A confidential Internal Revenue Service legal memo obtained by the Washington Post says that tax returns must be turned over to Congress unless the president asserts executive privilege.
The memo contradicts the administration’s claims that it does not have to turn over President Trump’s tax returns. Trump, who has repeatedly refused to make his tax returns public, has not invoked executive privilege. Treasury Secretary Steven Mnuchin has claimed he will not turn over the tax returns because the congressional request does not serve a “legislative purpose.”
The law, however, is clear. The obscure 1924 law says that the Treasury “shall furnish” any requested tax returns to the House Ways and Means Committee and does not provide any way for the agency to refuse the request.
The IRS memo similarly states that turning the tax returns over to the committee “is mandatory, requiring the Secretary to disclose returns, and return information, requested by the tax-writing Chairs.”
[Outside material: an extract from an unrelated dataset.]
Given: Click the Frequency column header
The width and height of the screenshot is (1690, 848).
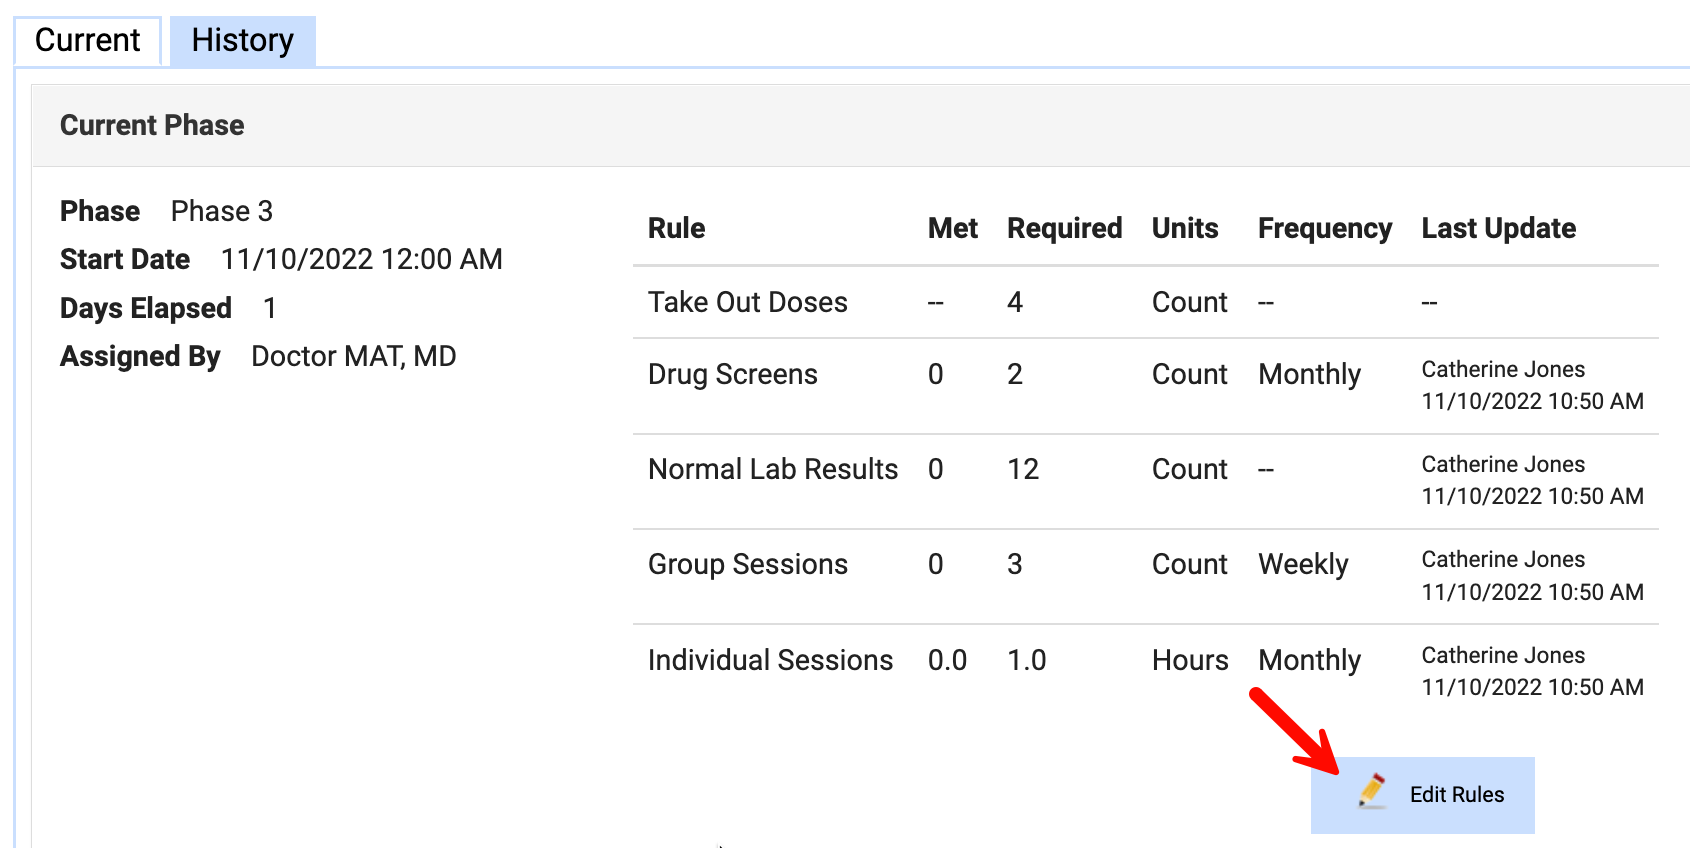Looking at the screenshot, I should [x=1324, y=228].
The 10-page memo goes on to say that the law “does not allow the Secretary to exercise discretion in disclosing the information provided the statutory conditions are met.”
“[T]he Secretary’s obligation to disclose return and return information would not be affected by the failure of a tax writing committee . . . to state a reason for the request,” the memo says, adding that the “only basis the agency’s refusal to comply with a committee’s subpoena would be the invocation of the doctrine of executive privilege.”
The memo was written by an attorney in the IRS Office of Chief Counsel, the agency told the Washington Post, but does not represent the agency’s “official position.”
The memo’s release comes days after Mnuchin rejected a subpoena from the Ways and Means Committee to turn over the tax returns, setting up a court battle.
A spokesman for Mnuchin told the Post that the secretary never saw the memo and insisted that it did not undermine his justification for refusing to provide the documents.
At a Wednesday House Financial Services Committee hearing, Mnuchin similarly claimed that the memo was just a “draft” and did not represent the administration’s position.
“I’ve been advised I am not violating the law,” he claimed.
Mnuchin vowed to find the person behind the memo. “We're trying to find out who wrote the memo, where it came from, when it was and why it wasn't distributed," he said.
Mnuchin told the committee that Justice Department lawyers told him that the Treasury should not release the returns and that it would be “unlawful” for him to do so.
Legal experts disagreed, pointing to the fact that the law could not be more clear. “The memo writer’s interpretation is that the IRS has no wiggle room on this,” University of Chicago law professor Daniel Hemel told the Post. “Mnuchin is saying the House Ways and Means Committee has not asserted a legitimate legislative purpose. The memo says they don’t have to assert a legitimate legislative purpose — or any purpose at all.”